[TASK TO COMPLETE]: Tell how many lines in the data below hold the string "panel"; give nothing but the number.

[SUPPLIED INFORMATION]:
- - -

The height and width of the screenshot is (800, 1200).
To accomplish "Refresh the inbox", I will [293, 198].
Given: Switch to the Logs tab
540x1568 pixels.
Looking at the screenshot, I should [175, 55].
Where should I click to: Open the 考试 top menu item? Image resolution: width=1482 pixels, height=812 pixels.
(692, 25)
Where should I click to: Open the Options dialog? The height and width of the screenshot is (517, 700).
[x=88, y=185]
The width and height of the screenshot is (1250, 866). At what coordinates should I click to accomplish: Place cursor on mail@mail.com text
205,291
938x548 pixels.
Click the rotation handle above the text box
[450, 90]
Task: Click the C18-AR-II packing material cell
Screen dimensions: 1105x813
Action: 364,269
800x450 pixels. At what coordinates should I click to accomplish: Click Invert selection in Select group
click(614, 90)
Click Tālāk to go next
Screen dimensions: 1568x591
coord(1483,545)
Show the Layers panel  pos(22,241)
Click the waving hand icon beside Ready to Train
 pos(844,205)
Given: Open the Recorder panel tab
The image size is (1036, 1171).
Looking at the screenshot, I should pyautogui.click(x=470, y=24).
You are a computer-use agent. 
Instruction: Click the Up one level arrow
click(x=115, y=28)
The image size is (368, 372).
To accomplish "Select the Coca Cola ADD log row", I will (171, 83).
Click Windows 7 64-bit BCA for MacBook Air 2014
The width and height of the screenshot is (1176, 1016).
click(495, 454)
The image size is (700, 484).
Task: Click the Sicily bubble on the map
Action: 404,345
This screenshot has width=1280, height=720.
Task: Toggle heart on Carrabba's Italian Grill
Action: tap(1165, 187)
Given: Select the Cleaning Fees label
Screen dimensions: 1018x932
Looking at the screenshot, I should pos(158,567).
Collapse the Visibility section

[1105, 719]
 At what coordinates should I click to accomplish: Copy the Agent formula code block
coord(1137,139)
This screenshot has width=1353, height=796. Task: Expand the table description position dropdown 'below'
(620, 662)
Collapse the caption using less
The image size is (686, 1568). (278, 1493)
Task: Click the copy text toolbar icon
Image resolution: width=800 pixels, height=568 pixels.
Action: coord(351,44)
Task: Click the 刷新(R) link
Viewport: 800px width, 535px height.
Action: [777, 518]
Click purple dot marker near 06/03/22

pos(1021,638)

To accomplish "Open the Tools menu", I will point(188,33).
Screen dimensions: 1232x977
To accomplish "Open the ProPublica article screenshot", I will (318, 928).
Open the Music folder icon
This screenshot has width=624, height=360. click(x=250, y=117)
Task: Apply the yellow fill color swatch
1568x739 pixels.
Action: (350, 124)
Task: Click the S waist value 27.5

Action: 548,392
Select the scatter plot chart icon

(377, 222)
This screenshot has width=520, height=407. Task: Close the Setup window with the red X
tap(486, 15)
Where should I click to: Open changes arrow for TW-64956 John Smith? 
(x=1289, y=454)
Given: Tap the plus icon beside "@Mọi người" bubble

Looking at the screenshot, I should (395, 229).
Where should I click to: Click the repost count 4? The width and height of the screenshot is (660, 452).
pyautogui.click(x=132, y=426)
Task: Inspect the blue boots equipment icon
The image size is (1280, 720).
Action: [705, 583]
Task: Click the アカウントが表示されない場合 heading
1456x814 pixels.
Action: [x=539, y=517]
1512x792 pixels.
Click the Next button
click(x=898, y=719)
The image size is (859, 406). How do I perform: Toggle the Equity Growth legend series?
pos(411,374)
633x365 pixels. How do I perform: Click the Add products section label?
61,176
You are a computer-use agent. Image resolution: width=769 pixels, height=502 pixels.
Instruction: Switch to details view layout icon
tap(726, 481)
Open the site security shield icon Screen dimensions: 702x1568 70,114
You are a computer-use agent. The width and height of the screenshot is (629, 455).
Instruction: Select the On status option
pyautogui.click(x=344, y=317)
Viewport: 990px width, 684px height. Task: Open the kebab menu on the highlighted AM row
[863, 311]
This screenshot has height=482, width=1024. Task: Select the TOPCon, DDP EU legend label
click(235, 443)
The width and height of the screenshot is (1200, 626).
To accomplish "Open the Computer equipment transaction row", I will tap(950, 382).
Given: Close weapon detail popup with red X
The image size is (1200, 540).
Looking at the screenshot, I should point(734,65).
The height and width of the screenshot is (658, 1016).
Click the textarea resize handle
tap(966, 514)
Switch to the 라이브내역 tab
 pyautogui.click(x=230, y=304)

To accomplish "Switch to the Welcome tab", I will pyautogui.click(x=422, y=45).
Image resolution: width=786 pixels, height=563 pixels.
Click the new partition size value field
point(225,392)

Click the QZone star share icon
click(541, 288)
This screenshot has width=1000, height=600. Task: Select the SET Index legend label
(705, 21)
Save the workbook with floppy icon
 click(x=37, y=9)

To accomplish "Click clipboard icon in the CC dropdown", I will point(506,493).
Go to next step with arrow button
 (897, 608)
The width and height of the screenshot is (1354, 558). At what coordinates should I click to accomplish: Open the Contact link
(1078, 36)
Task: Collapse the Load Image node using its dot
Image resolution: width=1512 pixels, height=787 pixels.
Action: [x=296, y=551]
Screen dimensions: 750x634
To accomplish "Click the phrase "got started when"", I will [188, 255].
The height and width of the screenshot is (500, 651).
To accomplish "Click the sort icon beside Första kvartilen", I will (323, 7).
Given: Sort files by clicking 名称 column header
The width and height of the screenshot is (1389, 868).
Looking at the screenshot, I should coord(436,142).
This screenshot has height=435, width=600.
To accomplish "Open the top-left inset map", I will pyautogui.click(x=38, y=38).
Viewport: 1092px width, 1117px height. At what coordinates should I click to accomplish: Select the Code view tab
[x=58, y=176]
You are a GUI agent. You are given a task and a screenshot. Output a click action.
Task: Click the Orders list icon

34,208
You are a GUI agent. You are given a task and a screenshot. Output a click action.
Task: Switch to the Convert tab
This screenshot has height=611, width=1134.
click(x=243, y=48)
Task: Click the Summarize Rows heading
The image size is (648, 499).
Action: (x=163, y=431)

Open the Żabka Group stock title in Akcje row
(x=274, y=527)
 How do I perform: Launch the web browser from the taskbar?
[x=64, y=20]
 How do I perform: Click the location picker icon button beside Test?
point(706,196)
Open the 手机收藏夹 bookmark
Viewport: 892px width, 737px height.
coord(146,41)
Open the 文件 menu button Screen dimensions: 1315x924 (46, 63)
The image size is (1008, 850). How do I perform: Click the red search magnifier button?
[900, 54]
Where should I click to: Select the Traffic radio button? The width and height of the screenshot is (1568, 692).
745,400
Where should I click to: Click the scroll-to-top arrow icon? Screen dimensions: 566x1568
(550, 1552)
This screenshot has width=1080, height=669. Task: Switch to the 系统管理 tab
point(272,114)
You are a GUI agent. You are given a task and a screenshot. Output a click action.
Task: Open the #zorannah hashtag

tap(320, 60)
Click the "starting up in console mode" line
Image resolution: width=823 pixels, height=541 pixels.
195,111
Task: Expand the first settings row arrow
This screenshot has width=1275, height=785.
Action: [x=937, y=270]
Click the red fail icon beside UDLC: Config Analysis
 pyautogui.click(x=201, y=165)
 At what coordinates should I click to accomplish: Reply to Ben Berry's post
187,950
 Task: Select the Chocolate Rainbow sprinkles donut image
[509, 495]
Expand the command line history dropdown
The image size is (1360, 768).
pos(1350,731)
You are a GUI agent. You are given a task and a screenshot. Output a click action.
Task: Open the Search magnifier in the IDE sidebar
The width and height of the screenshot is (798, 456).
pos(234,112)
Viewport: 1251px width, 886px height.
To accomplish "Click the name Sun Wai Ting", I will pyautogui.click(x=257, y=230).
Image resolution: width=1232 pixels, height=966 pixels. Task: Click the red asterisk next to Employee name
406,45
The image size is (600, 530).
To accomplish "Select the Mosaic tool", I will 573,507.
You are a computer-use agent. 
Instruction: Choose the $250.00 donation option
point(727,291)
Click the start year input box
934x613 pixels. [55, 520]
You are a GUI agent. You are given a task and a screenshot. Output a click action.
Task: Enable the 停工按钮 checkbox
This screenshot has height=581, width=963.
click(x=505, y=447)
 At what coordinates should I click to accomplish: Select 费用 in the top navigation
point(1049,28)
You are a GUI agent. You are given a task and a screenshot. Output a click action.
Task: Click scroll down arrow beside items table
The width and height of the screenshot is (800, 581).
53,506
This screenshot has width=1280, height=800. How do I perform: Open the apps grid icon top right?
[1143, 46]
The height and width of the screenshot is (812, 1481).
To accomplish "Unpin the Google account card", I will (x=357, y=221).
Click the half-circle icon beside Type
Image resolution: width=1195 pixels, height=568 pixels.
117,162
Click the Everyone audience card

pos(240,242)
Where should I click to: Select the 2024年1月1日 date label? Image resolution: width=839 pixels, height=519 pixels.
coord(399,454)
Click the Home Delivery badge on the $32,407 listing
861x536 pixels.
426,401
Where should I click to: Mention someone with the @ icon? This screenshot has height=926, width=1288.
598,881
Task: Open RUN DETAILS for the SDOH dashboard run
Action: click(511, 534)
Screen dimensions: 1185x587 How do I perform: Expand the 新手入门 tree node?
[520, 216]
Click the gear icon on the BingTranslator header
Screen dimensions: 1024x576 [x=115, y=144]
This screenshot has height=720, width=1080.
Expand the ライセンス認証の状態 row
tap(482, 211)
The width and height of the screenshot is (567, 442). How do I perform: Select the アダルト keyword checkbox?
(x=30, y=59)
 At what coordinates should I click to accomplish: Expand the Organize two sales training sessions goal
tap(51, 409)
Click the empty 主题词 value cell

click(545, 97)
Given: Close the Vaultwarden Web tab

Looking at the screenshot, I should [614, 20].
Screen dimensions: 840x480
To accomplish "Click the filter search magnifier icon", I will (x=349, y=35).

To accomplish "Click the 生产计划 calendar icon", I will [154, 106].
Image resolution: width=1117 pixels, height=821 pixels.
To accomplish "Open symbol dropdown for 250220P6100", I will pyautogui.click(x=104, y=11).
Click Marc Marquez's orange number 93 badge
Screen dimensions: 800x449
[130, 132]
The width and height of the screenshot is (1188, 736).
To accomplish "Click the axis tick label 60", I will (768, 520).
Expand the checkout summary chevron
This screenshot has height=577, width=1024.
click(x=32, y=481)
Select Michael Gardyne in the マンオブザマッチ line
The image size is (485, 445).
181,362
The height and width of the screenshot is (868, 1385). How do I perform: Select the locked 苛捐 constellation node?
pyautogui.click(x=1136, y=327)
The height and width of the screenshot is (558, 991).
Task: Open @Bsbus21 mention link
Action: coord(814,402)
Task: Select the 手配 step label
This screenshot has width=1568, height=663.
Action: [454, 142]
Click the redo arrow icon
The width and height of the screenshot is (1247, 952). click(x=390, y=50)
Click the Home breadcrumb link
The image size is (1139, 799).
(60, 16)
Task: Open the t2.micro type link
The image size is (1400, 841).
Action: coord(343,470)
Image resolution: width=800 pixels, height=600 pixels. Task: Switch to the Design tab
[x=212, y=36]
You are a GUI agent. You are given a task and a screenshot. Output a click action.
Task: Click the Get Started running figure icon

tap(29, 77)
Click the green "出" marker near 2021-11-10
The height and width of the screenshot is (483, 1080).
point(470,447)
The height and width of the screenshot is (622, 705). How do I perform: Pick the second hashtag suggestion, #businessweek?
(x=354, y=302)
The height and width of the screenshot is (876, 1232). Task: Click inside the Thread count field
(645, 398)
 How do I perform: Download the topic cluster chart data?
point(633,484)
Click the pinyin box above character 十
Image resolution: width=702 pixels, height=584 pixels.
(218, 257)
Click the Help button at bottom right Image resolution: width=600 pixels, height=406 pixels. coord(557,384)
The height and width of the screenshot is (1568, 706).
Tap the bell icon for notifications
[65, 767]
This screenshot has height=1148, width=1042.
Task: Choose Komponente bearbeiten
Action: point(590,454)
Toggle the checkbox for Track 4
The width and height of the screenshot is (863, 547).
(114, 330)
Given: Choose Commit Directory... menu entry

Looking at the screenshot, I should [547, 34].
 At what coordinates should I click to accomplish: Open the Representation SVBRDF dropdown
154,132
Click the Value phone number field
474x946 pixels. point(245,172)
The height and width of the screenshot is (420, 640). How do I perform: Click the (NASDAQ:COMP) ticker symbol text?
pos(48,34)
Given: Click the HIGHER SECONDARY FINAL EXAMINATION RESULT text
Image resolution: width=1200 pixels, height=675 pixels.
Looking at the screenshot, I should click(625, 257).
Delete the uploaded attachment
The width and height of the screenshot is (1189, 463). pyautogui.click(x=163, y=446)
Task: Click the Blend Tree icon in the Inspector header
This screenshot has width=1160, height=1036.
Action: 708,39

- - -

[EXERCISE ANSWER]: 2